>> start Material shown
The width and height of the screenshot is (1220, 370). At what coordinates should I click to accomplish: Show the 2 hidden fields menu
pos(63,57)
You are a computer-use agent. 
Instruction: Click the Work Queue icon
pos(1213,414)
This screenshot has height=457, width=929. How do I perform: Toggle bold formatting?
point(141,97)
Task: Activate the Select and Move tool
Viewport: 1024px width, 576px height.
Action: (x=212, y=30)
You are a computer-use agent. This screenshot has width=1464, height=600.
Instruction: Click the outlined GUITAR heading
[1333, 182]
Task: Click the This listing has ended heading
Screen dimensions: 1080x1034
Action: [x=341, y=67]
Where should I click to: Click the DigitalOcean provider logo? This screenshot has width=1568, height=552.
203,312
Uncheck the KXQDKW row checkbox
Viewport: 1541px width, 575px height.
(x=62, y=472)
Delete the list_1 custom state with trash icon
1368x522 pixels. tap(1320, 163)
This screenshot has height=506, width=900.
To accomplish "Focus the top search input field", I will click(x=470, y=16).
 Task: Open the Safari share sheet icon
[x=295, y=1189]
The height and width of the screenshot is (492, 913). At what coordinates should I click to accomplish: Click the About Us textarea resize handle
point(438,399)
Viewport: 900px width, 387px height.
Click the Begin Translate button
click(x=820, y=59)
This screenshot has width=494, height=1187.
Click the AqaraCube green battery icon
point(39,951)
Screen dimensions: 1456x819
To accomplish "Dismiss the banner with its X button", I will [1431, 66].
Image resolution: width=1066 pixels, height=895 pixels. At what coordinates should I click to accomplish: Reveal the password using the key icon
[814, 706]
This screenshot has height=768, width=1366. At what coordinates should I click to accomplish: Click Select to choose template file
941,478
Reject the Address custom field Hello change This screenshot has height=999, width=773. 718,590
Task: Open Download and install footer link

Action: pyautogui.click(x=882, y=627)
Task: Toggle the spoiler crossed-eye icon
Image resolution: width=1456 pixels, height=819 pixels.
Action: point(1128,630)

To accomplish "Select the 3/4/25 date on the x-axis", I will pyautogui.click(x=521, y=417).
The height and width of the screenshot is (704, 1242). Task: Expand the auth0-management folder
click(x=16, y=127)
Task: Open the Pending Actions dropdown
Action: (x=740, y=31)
>> end Material shown
(What you need to do) Rename "Viewport" to "Window" in every one of the lines above and change nothing else.

(Completed exercise)
The width and height of the screenshot is (1220, 370). At what coordinates should I click to accomplish: Show the 2 hidden fields menu
pos(63,57)
You are a computer-use agent. 
Instruction: Click the Work Queue icon
pos(1213,414)
This screenshot has height=457, width=929. How do I perform: Toggle bold formatting?
point(141,97)
Task: Activate the Select and Move tool
Window: 1024px width, 576px height.
Action: (x=212, y=30)
You are a computer-use agent. This screenshot has width=1464, height=600.
Instruction: Click the outlined GUITAR heading
[1333, 182]
Task: Click the This listing has ended heading
Screen dimensions: 1080x1034
Action: [x=341, y=67]
Where should I click to: Click the DigitalOcean provider logo? This screenshot has width=1568, height=552.
203,312
Uncheck the KXQDKW row checkbox
Window: 1541px width, 575px height.
(x=62, y=472)
Delete the list_1 custom state with trash icon
1368x522 pixels. tap(1320, 163)
This screenshot has height=506, width=900.
To accomplish "Focus the top search input field", I will click(x=470, y=16).
 Task: Open the Safari share sheet icon
[x=295, y=1189]
The height and width of the screenshot is (492, 913). At what coordinates should I click to accomplish: Click the About Us textarea resize handle
point(438,399)
Window: 900px width, 387px height.
Click the Begin Translate button
click(x=820, y=59)
This screenshot has width=494, height=1187.
Click the AqaraCube green battery icon
point(39,951)
Screen dimensions: 1456x819
To accomplish "Dismiss the banner with its X button", I will [1431, 66].
Image resolution: width=1066 pixels, height=895 pixels. At what coordinates should I click to accomplish: Reveal the password using the key icon
[814, 706]
This screenshot has height=768, width=1366. At what coordinates should I click to accomplish: Click Select to choose template file
941,478
Reject the Address custom field Hello change This screenshot has height=999, width=773. 718,590
Task: Open Download and install footer link

Action: pyautogui.click(x=882, y=627)
Task: Toggle the spoiler crossed-eye icon
Image resolution: width=1456 pixels, height=819 pixels.
Action: point(1128,630)

To accomplish "Select the 3/4/25 date on the x-axis", I will pyautogui.click(x=521, y=417).
The height and width of the screenshot is (704, 1242). Task: Expand the auth0-management folder
click(x=16, y=127)
Task: Open the Pending Actions dropdown
Action: (x=740, y=31)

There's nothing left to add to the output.